We have developed two Dutch questionnaires to assess the shared decision-making (SDM) process in oncology; the iSHAREpatient and iSHAREphysician. In this study, we aimed to determine: scores, construct validity, test-retest agreement (iSHAREpatient), and inter-rater (iSHAREpatient-iSHAREphysician) agreement.
Physicians from seven Dutch hospitals recruited cancer patients, and completed the iSHAREphysician and SDM-Questionnaire-physician version. Their patients completed the: iSHAREpatient, nine-item SDM-Questionnaire, Decisional Conflict Scale, Combined Outcome Measure for Risk communication And treatment Decision-making Effectiveness, and five-item Perceived Efficacy in Patient-Physician Interactions. We formulated, respectively, one (iSHAREphysician) and 10 (iSHAREpatient) a priori hypotheses regarding correlations between the iSHARE questionnaires and questionnaires assessing related constructs. To assess test-retest agreement patients completed the iSHAREpatient again 1–2 weeks later.

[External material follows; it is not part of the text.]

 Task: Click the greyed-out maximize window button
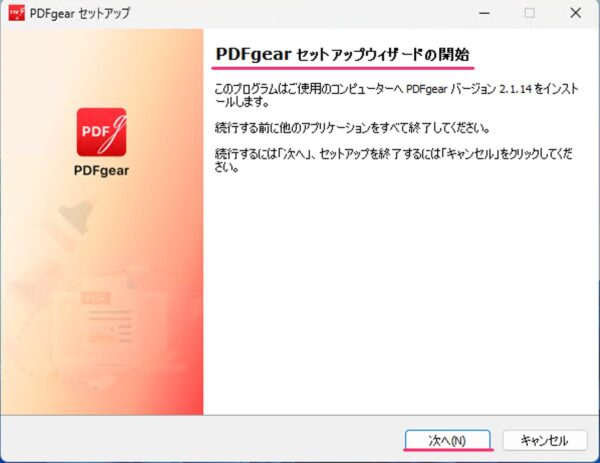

In total, 151 treatment decision-making processes with unique patients were rated. Dimension and total iSHARE scores were high both in patients and physicians. The hypothesis on the iSHAREphysician and 9/10 hypotheses on the iSHAREpatient were confirmed. Test-retest and inter-rater agreement were>.60 for most items.
The iSHARE questionnaires show high scores, have good construct validity, substantial test-retest agreement, and moderate inter-rater agreement.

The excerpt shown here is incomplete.